La arquitectura híbrida soberana, como salida intermedia

La respuesta que defendió Zigor Gaubeca no pasa por abandonar por completo la nube pública, sino por diseñar una arquitectura híbrida soberana. La idea es segmentar los datos y cargas según su sensibilidad: lo menos crítico puede mantenerse en infraestructura global; lo más sensible o regulado debería residir en clouds europeos certificados, entornos alineados con iniciativas como Gaia-X, con cifrado de extremo a extremo y claves gestionadas dentro de la Unión Europea.

Ese planteamiento tiene sentido porque reconoce una realidad que muchas empresas ya viven: no todas las cargas merecen el mismo tratamiento. Algunas necesitan proximidad regulatoria, control contractual y previsibilidad de costes; otras priorizan elasticidad, disponibilidad global o integración con ecosistemas concretos. El modelo híbrido intenta reconciliar ambos mundos sin caer en posiciones extremas.

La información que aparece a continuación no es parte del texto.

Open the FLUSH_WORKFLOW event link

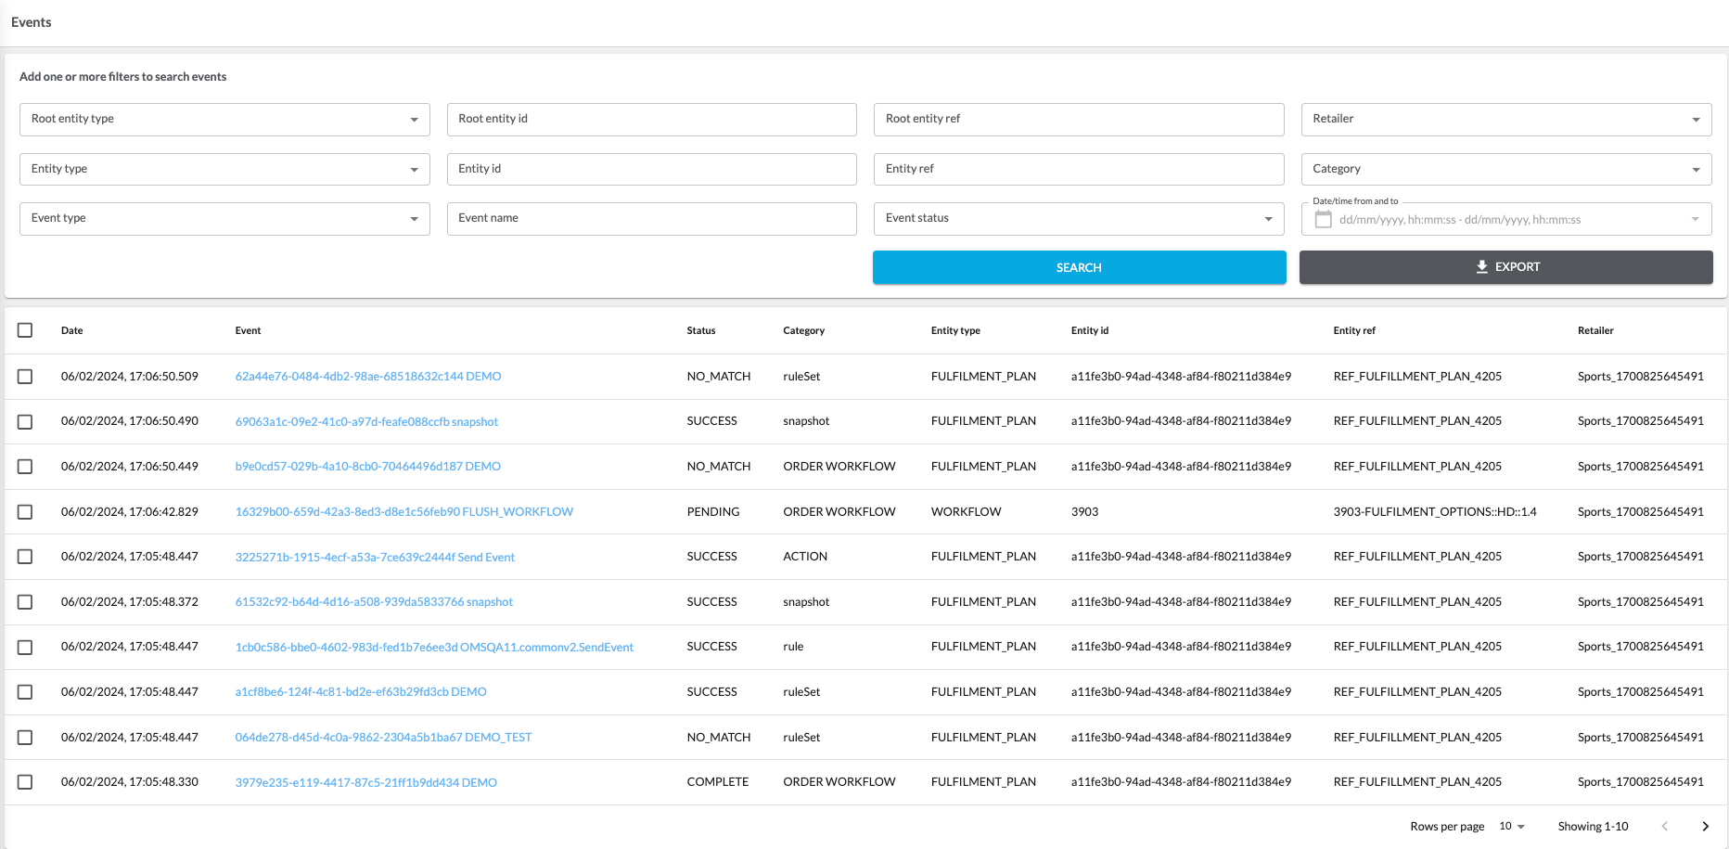coord(405,511)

El cloud de 2030 se jugará en control, no solo en escala

El mensaje final de Aire apunta a una visión de más largo plazo: una Europa con mayor soberanía en datos y servicios, menos dependencia crítica de proveedores externos y un ecosistema cloud capaz de competir globalmente sin renunciar al cumplimiento normativo ni a la proximidad operativa. Puede sonar ambicioso, pero el debate ya está abierto y no parece coyuntural.

Lo que ASLAN 2026 dejó sobre la mesa es que la nube pública ha entrado en una nueva fase. Ya no basta con consumirla: hay que gobernarla. Ya no basta con escalar: hay que justificar el coste. Y ya no basta con hablar de innovación: hay que decidir dónde conviene innovar y dónde conviene recuperar control. FinOps, en ese escenario, deja de ser una metodología para especialistas y se convierte en una cuestión estratégica para cualquier empresa que no quiera seguir quemando dinero en la nube sin saber exactamente por qué.

Preguntas frecuentes

¿Qué es FinOps y por qué se habla tanto de ello ahora?
FinOps es una disciplina que busca alinear equipos técnicos, financieros y de negocio para controlar y optimizar el gasto en la nube. Ha ganado relevancia porque muchas empresas ya no solo quieren escalar en cloud, sino entender y contener mejor su factura.

¿Qué relación tiene la Data Act con el cloud?
La Data Act, aplicable desde el 12 de septiembre de 2025, refuerza el acceso y la portabilidad de los datos y limita situaciones de bloqueo técnico entre proveedores, algo especialmente relevante en entornos cloud.

¿Qué propone Aire frente al modelo de hiperescalares?
Aire defiende una estrategia basada en soberanía digital, mayor transparencia de costes y arquitecturas híbridas soberanas, combinando infraestructura global para datos no sensibles con clouds europeos certificados para información crítica.

¿Qué es una arquitectura híbrida soberana?
Es un enfoque en el que las empresas distribuyen sus cargas y datos según su sensibilidad y regulación: parte en nubes globales y parte en infraestructuras europeas bajo jurisdicción UE y con mayor control sobre cifrado, claves y cumplimiento.